陆微别一听眼泪流得更凶了,“我见得都是肿瘤病人,没一个过得好的……”
死的死,残的残,遭罪的遭罪,煎熬的煎熬。
霍奕看了看她,“苏绘的手术做完了。我们同事把她的一个脚趾移植到了手上。她以后,基本可以获得全部的手部功能。”
陆微别憋着眼泪看着他。
“这算不算过得好?她得到了她全部想要的。”霍奕柔声道。
陆微别眼泪掉得更凶了。
隔着眼泪,她对霍奕点了点头。
霍奕微微翘了翘嘴角,“你要相信,你做的一切,我们做的一切,都不是没有意义的。但是你也要明白,我们是和老天爷抢人的人,抢不过他,那是理所当然的。别一天到晚给自己太大压力。要是你还难过,就再哭五分钟,见到绵绵之前,你怎么哭都行。一天到晚生离死别的,想哭不丢人。”
陆微别包着眼泪看着朦朦胧胧的霍奕。
哭也可以吗?
她性格敏感,比别人爱哭很多。她当然会忍,也当然会有忍不住的时候。
但无论何时,她都讨厌自己的敏感。
她讨厌自己的眼泪,也讨厌无法控制自己眼泪的自己。
因为有这个超能力,她不遗余力地去帮别人想办法,因为有这个超能力,她不遗余力地控制自己的情感和脆弱。忍不住的时候,她当然也会哭,但她学会了无数掩藏自己哭泣的方法,甚至为可以安静掉泪而自豪。
她从来都是令人自豪的,令人放心的。
那个超能力,好像只是她的枷锁而已。它是她周围所有人的馈赠。
没人不喜欢令人放心的孩子,没有人不喜欢雪中送炭的人,没有人不喜欢不给自己添麻烦的人。

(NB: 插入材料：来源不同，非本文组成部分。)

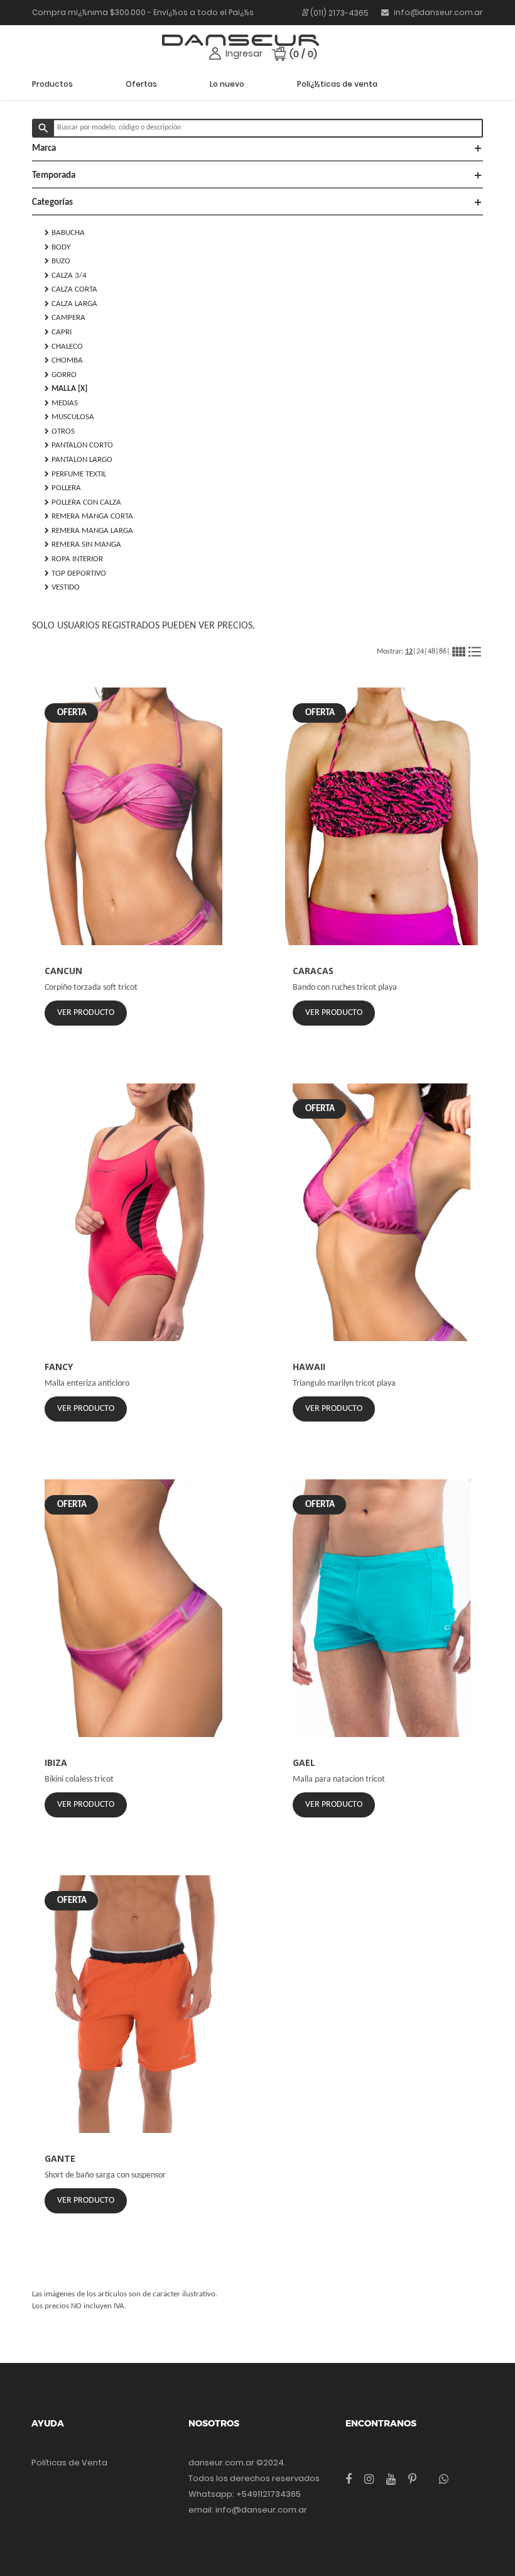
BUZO (57, 261)
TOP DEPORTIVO (75, 573)
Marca (257, 148)
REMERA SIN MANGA (83, 544)
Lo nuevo (227, 84)
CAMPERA (65, 317)
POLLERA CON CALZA (83, 502)
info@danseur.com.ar (437, 12)
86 (443, 651)
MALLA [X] (66, 388)
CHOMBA (64, 360)
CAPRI (58, 332)
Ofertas (141, 84)
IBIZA (56, 1762)
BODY (57, 247)
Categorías (257, 202)
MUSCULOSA (69, 417)
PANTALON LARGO (78, 459)
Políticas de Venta (69, 2463)
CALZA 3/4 (66, 275)
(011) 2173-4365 (339, 13)
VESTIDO (62, 587)
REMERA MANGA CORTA (89, 516)
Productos (52, 84)
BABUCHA (65, 232)
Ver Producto (85, 1012)
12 (409, 651)
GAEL (304, 1762)
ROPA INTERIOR (74, 559)
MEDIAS (61, 403)
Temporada (257, 175)
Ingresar (244, 53)
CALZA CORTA (71, 289)
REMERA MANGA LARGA (89, 530)
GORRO (61, 375)
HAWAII (309, 1367)
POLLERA (63, 488)
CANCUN (63, 971)
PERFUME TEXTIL (75, 474)
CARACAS (313, 971)
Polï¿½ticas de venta (337, 84)
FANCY (59, 1367)
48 (431, 651)
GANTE (60, 2158)
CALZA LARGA (71, 304)
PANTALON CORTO (79, 445)
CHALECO (64, 346)
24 (420, 651)
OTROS (60, 431)
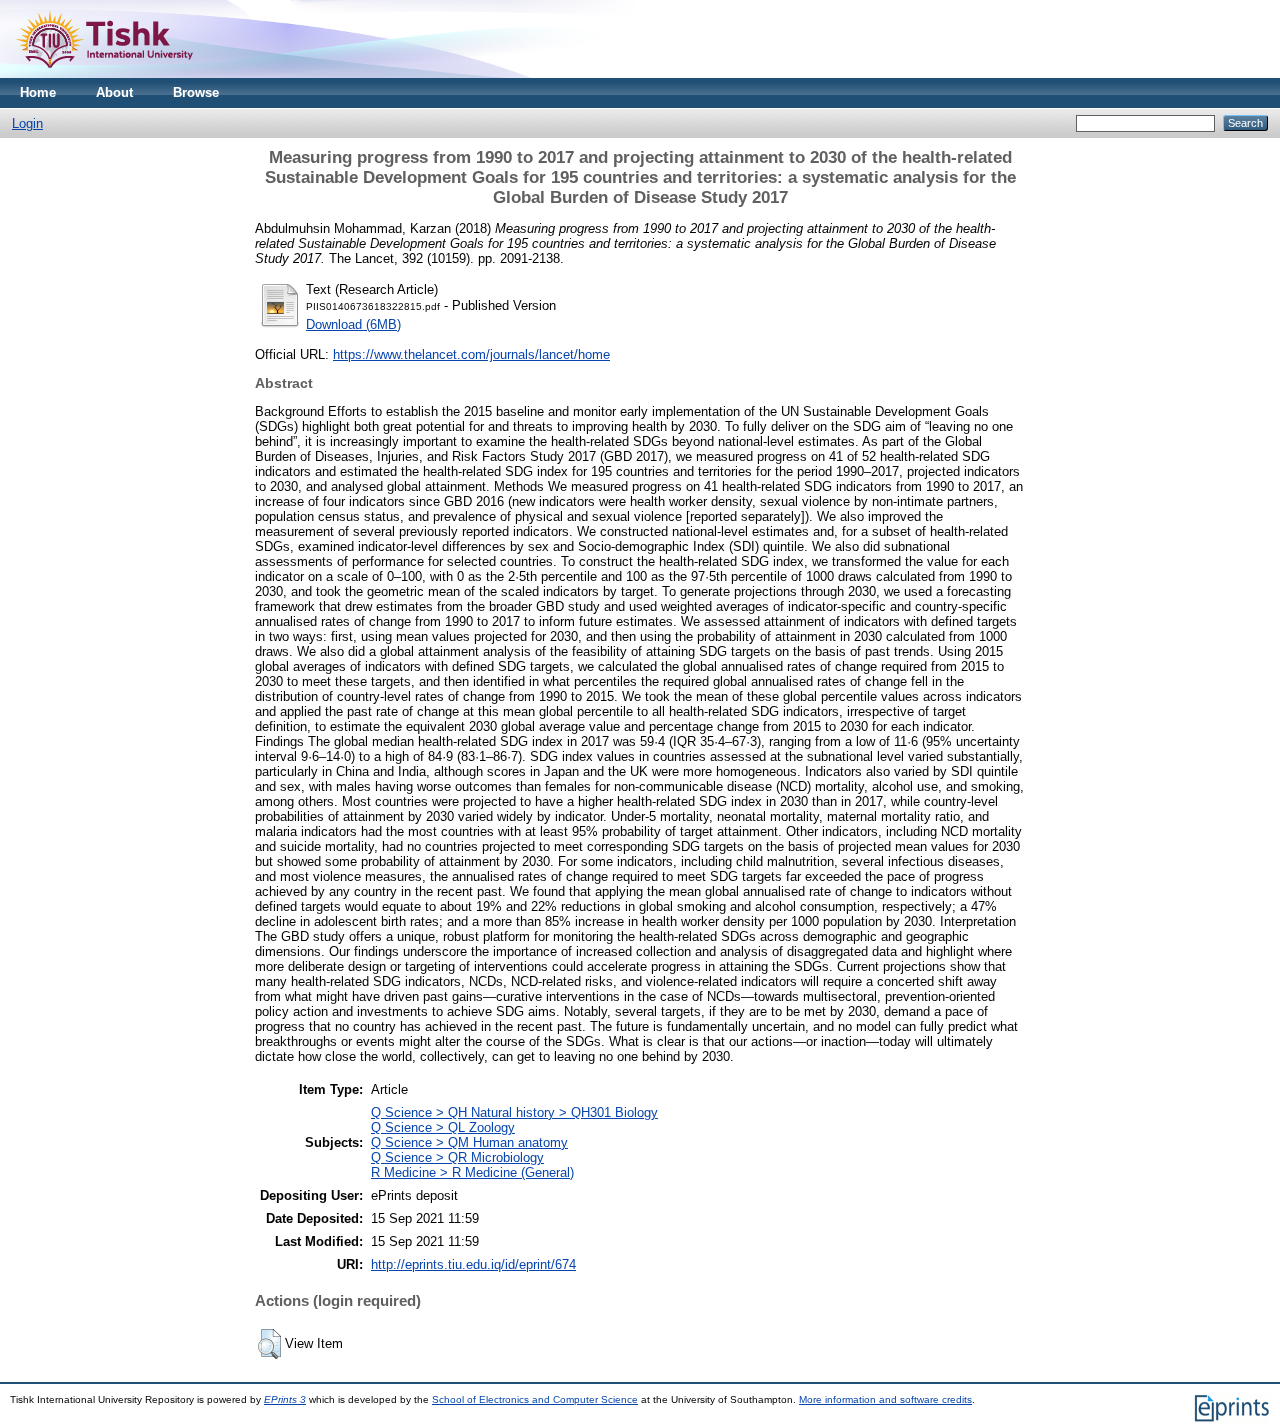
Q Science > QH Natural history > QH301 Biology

大家都太喜欢她,所以从来没有人跟她说过,哭并不丢人。
霍奕不明白气氛为什么会安静得这么诡异,毕竟,在他的印象里,女孩子哭起来,那一定是惊天地泣鬼神,堪比火车汽笛,又能与火警铃声比肩。无论什么时候,只要傅茵一哭,隔着三道门都能听见,然后心疼地奉上好不容易攒下的零花钱给她买发卡、买巧克力、买刚出的CD。